Dataset excerpts:

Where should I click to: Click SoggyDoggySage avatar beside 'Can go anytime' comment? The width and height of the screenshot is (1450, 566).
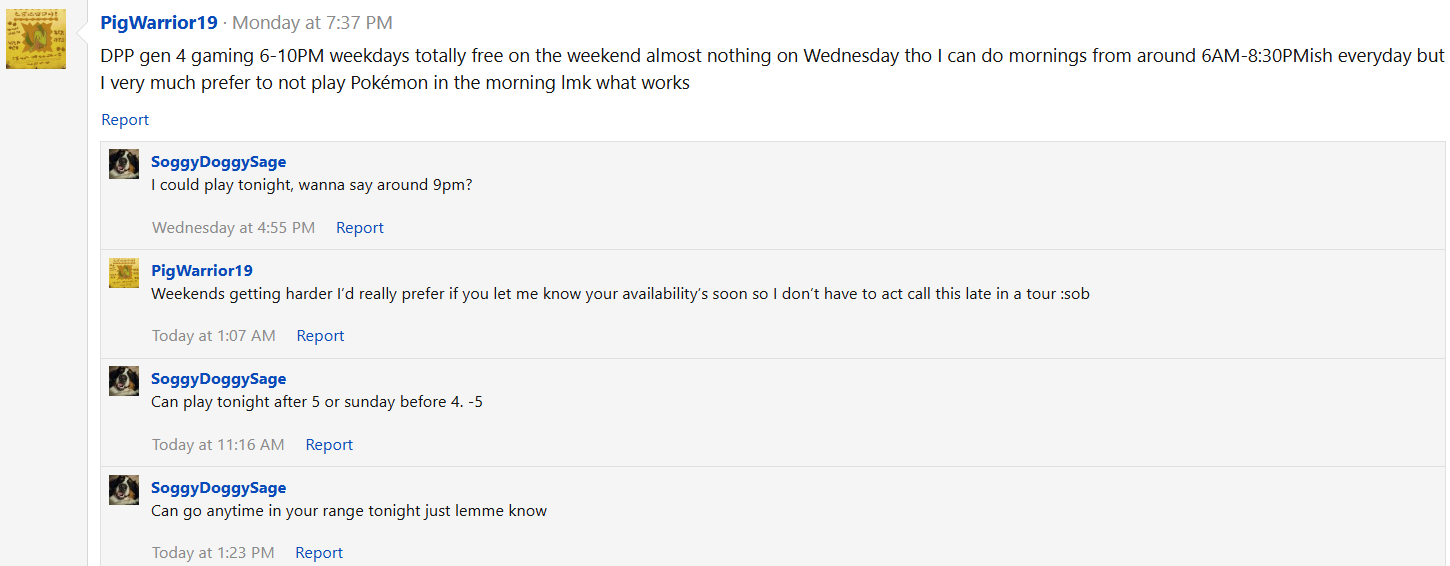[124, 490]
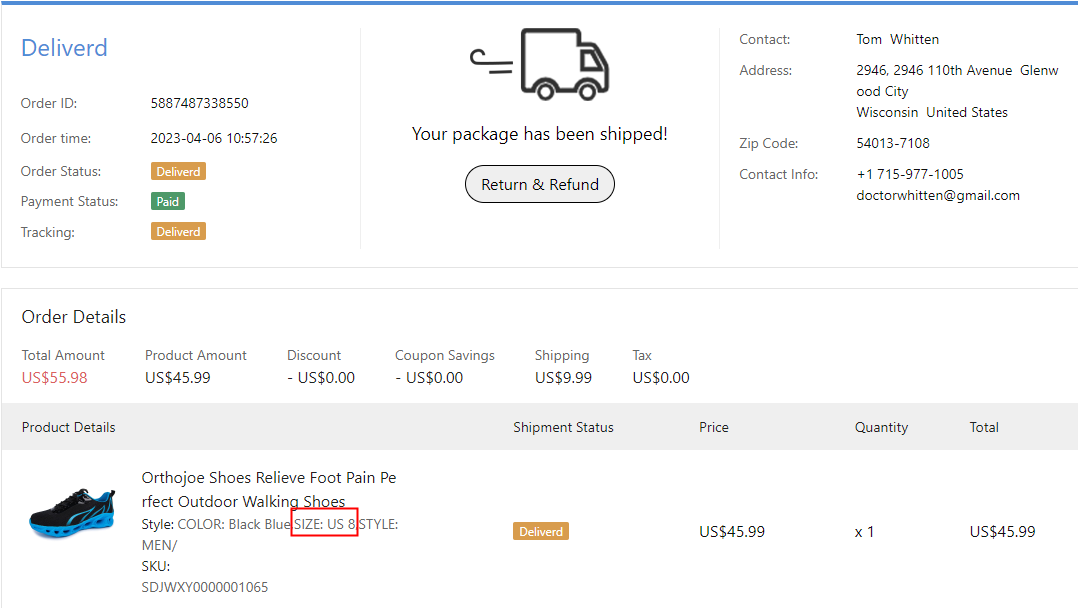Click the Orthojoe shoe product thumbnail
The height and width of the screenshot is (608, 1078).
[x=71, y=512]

Exercise:
The pictures in the entries above should be left out; all else must be copied exactly.

Final answer:
Where should I click to: Click SoggyDoggySage avatar beside 'Can go anytime' comment? The width and height of the screenshot is (1450, 566).
[124, 490]
Click the Orthojoe shoe product thumbnail
The height and width of the screenshot is (608, 1078).
[x=71, y=512]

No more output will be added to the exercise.